Embedding Across Multiple Languages
Multilingual models (like LaBSE, bge-m3, or e5-multilingual) are trained on text pairs across languages.
They learn that:
“Hello world” ≈ “Hola mundo” ≈ “Bonjour le monde”
This allows a single vector space where sentences in different languages align by meaning.
Applications:
- Cross-language search (“search in English, retrieve Spanish docs”)
- Multilingual chatbots
- Global knowledge retrieval systems
But multilingual embeddings often come at a cost:
- Slightly lower accuracy in each language compared to monolingual models.

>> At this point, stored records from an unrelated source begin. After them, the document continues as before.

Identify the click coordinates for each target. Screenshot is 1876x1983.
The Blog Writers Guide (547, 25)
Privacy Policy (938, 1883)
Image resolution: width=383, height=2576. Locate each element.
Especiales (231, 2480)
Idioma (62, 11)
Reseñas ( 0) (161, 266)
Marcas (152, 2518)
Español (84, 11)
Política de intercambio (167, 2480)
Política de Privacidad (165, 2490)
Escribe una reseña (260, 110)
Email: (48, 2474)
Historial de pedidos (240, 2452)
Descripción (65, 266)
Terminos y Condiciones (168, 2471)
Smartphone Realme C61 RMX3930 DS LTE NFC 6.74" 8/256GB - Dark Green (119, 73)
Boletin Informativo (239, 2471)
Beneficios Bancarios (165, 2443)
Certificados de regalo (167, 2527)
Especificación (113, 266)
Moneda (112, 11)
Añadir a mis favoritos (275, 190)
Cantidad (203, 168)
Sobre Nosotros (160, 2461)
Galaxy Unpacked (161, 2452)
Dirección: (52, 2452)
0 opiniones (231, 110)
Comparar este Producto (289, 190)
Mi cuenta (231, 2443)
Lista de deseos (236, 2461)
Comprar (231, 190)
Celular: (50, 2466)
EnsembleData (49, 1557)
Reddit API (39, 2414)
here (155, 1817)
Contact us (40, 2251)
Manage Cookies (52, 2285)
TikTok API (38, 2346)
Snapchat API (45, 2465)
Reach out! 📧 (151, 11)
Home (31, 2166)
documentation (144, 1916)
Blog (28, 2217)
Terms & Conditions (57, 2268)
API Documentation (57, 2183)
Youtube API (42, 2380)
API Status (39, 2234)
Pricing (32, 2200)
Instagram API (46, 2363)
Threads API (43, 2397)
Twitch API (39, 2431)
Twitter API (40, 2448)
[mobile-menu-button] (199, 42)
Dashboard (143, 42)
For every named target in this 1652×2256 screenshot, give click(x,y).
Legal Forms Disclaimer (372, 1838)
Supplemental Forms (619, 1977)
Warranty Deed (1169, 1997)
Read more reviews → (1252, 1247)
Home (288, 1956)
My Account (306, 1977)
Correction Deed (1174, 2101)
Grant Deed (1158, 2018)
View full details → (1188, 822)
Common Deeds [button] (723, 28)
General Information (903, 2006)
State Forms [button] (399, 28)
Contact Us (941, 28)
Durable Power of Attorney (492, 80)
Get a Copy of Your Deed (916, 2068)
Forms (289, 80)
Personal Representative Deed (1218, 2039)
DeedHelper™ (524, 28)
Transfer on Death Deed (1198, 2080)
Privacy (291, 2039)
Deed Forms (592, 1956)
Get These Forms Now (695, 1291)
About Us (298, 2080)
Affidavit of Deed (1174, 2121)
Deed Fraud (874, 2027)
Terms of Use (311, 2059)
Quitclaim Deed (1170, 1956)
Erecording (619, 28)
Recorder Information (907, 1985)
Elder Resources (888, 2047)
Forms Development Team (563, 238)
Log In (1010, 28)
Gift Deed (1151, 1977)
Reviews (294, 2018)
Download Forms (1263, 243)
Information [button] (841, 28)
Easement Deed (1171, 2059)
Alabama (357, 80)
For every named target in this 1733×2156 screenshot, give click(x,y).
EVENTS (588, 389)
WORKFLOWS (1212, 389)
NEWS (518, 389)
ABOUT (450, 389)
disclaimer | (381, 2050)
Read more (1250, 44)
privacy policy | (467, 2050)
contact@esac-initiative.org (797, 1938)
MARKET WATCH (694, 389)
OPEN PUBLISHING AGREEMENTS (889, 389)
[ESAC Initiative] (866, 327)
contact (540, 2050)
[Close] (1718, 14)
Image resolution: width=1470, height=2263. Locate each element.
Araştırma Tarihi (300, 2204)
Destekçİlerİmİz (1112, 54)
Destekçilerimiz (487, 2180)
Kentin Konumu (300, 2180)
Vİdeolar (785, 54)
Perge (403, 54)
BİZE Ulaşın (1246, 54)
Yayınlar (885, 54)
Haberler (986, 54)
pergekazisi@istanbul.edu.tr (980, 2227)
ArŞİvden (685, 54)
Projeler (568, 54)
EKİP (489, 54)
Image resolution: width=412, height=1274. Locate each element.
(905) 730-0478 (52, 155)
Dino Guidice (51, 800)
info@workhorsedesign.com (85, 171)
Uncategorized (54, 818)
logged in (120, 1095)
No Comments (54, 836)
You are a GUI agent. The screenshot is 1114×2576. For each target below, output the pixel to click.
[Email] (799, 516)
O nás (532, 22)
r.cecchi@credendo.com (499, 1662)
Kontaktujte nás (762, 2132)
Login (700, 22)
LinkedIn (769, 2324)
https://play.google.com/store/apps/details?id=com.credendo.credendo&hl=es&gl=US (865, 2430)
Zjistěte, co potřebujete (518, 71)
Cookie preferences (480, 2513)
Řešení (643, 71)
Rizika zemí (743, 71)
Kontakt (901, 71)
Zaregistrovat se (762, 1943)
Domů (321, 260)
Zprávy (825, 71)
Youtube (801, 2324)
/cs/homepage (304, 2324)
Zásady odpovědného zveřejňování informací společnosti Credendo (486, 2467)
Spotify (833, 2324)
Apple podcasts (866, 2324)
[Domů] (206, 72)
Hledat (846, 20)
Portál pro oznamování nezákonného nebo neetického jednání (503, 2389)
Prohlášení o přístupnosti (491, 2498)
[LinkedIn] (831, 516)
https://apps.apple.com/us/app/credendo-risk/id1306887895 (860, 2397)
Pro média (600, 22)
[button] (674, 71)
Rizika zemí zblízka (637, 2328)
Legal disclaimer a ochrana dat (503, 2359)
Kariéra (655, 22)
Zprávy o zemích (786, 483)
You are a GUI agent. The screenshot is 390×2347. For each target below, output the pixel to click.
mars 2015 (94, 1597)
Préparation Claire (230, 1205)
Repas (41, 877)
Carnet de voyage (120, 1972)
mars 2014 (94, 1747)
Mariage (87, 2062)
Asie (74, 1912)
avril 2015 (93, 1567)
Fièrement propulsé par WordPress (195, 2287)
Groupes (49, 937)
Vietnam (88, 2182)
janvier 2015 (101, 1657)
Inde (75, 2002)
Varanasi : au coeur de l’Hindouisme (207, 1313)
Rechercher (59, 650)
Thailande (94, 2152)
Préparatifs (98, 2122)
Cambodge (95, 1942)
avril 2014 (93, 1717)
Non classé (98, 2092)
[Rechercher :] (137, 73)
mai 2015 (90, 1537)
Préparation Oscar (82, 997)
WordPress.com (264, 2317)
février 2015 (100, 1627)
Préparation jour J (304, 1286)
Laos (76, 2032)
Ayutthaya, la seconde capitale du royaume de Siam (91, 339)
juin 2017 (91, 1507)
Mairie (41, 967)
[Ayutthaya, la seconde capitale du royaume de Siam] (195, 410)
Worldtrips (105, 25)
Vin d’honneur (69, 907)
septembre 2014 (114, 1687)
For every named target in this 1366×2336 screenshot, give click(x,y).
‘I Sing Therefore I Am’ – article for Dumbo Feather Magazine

- Larger models and slower inference due to broader vocabulary coverage.
The Complete Pipeline in One Picture
Your text
↓
Tokenizer → [450, 8615, 1181, ...] (list of integers)
↓
Embedding Lookup Table
↓
[[0.12, -0.45, 0.89, ...], (sequence_length × 8192 matrix of floats)
[0.91, 0.03, -0.67, ...],
...]
↓
→ First Transformer layer (now the real thinking begins)Quick Recap
Stage | Input | Output | Purpose |
|---|---|---|---|
Tokenization | Raw text | List of token IDs | Break text into manageable chunks |
Embedding | List of token IDs | Matrix of dense vectors | Turn IDs into rich meaning |
Transformer | Matrix of vectors | Predictions, answers, images… | Do the actual intelligence |
That’s literally how every word you type becomes something an LLM can reason about.